I expect helpful theories here to involve distilling-into-fast-enough-rules on a fundamental level, so that "an impractically slow but working version of the theory" is actually a contradiction in terms.
I don't understand Thing #1. Perhaps, in the passage you quote from my post, the phrase "decision procedure" sounds misleadingly generic, as if I have some single function I use to make all my decisions (big and small) and we are talking about modifications to that function.
(I don't think that is really possible: if the function is sophisticated enough to actually work in general, it must have a lot of internal sub-structure, and the smaller things it does inside itself could be treated as "decisions" that aren't being made using the whole function, which contradicts the original premise.)
Instead, I'm just talking about the ordinary sort of case where you shift some resources away from doing X to thinking about better ways to do X, where X isn't the whole of everything you do.

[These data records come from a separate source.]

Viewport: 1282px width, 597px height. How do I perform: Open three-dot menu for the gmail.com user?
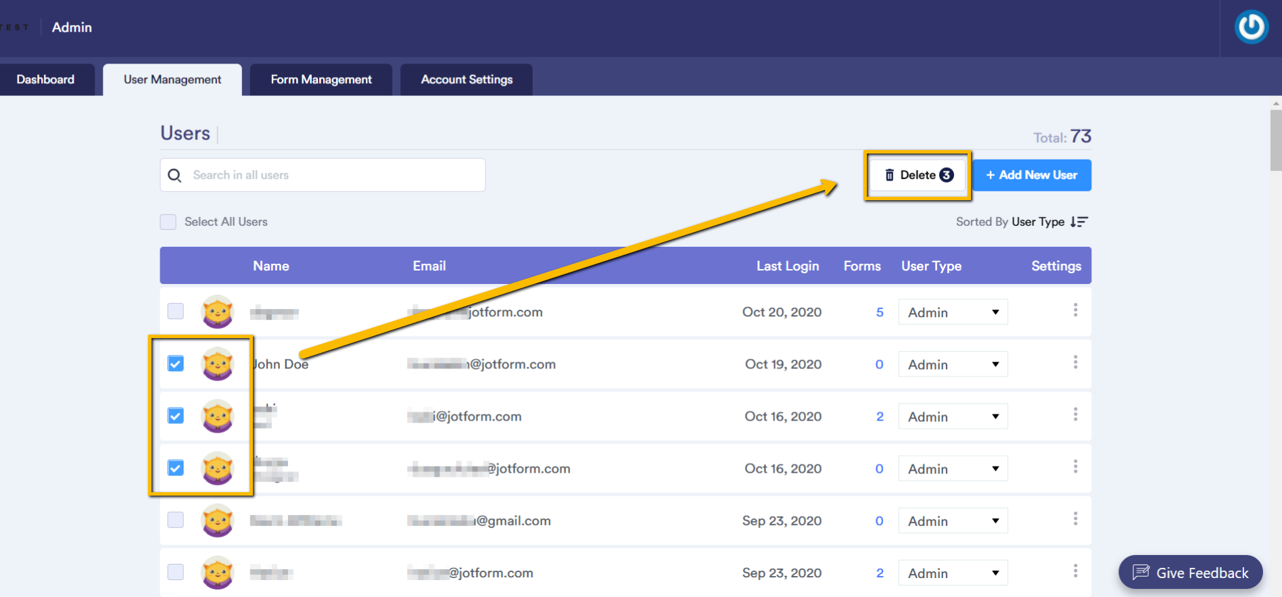(x=1075, y=519)
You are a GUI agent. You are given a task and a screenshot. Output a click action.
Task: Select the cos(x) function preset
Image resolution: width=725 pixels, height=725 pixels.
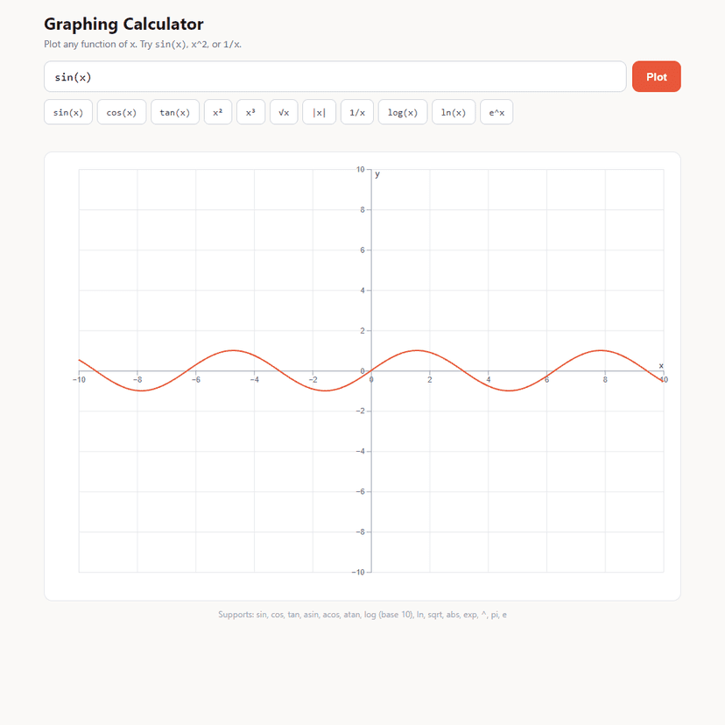click(x=122, y=112)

Re: Q/A/A1, I guess I agree that these things are (as best I can tell) inevitably pragmatic. And that, as EY says in the post you link, "I'm managing the recursion to the best of my ability" can mean something better than just "I work on exactly N levels and then my decisions at level N+1 are utterly arbitrary." But then this seems to threaten the Embedded Agency programme, because it would mean we can't make theoretically grounded assessments or comparisons involving agents as strong as ourselves or stronger.
(The discussion of self-justification in this post was originally motivated by the topic of external assessment, on the premise that if we are powerful enough to assess a proposed AGI in a given way, it must also be powerful enough to assess itself in that way. And contrapositively, if the AGI can't assess itself in a given way then we can't assess it in that way either.)
I don't see how (i) follows? The advantage of (internal) tree search during training is precisely that it constrains you to respond sensibly to situations that are normally very rare (but are easily analyzable once they come up), e.g. "cheap win" strategies that are easily defeated by serious players and hence never come up in serious play.
It's not really about doing well/better in all domains, it's about being able to explain how you can do well at all of the things you do, even if that isn't nearly everything. And making that explanation complete enough to be convincing, as an argument about the real world assessed using your usual standards, while still keeping it limited enough to avoid self-reference problems.
IIUC the distinction being made is about the training data, granted the assumption that you may be able to distill tree-search-like abilities into a standard NN with supervised learning if you have samples from tree search available as supervision targets in the first place.
AGZ was hooked up to a tree search in its training procedure, so its training signal allowed it to learn not just from the game trees it "really experienced" during self-play episodes but also (in a less direct way) from the much larger pool of game trees it "imagined" while searching for its next move during those same episodes. The former is always (definitionally) available in self-play, but the latter is only available if tree search is feasible.